81 Del. Laws, c. 357, § 34; 83 Del. Laws, c. 61, § 8;
§ 18-1205. Periodic statements and third-party certification. A statutory public benefit limited liability company shall no less than biennially provide its members with a statement as to the limited liability company’s promotion of the public benefit or public benefits set forth in its limited liability company agreement and certificate of formation and as to the best interests of those materially affected by the limited liability company’s conduct. The statement shall include:
(1) The objectives that have been established to promote such public benefit or public benefits and interests;
(2) The standards that have been adopted to measure the limited liability company’s progress in promoting such public benefit or public benefits and interests;
(3) Objective factual information based on those standards regarding the limited liability company’s success in meeting the objectives for promoting such public benefit or public benefits and interests; and
(4) An assessment of the limited liability company’s success in meeting the objectives and promoting such public benefit or public benefits and interests.

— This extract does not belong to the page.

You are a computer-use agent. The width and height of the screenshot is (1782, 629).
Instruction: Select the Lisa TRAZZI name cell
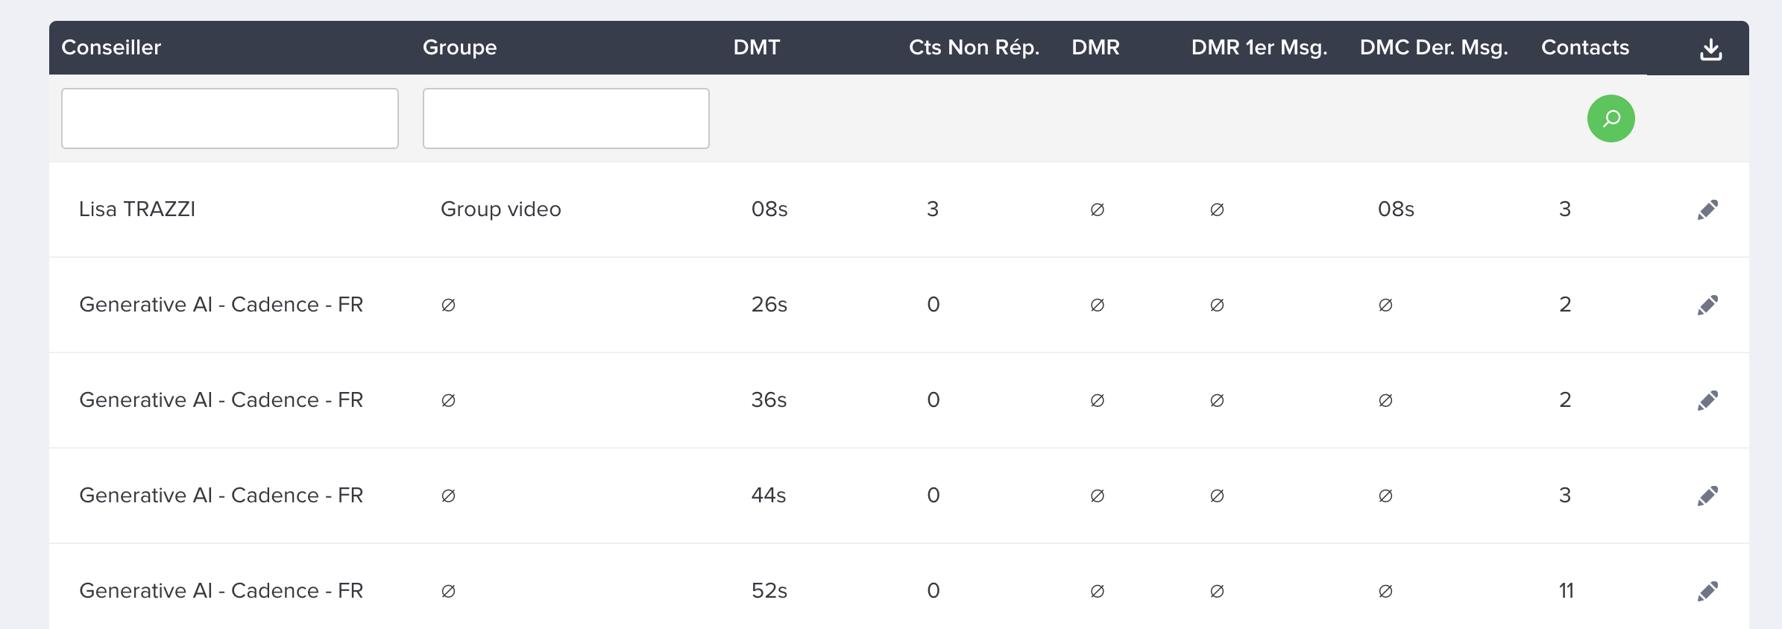[x=137, y=209]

81 Del. Laws, c. 357, § 34; 83 Del. Laws, c. 61, § 9;
§ 18-1206. Derivative suits. Members of a statutory public benefit limited liability company or assignees of limited liability company interests in a statutory public benefit limited liability company owning individually or collectively, as of the date of instituting such derivative suit, at least 2% of the then-current percentage or other interest in the profits of the limited liability company or, in the case of a limited liability company with limited liability company interests listed on a national securities exchange, the lesser of such percentage or limited liability company interests of at least $2,000,000 in market value, may maintain a derivative lawsuit to enforce the requirements set forth in § 18-1204(a) of this title.
81 Del. Laws, c. 357, § 34;
§ 18-1207. No effect on other limited liability companies. This subchapter shall not affect a statute or rule of law that is applicable to a limited liability company that is not a statutory public benefit limited liability company.
81 Del. Laws, c. 357, § 34;
§ 18-1208. Accomplishment by other means. The provisions of this subchapter shall not be construed to limit the accomplishment by any other means permitted by law of the formation or operation of a limited liability company that is formed or operated for a public benefit (including a limited liability company that is designated as a public benefit limited liability company) that is not a statutory public benefit limited liability company.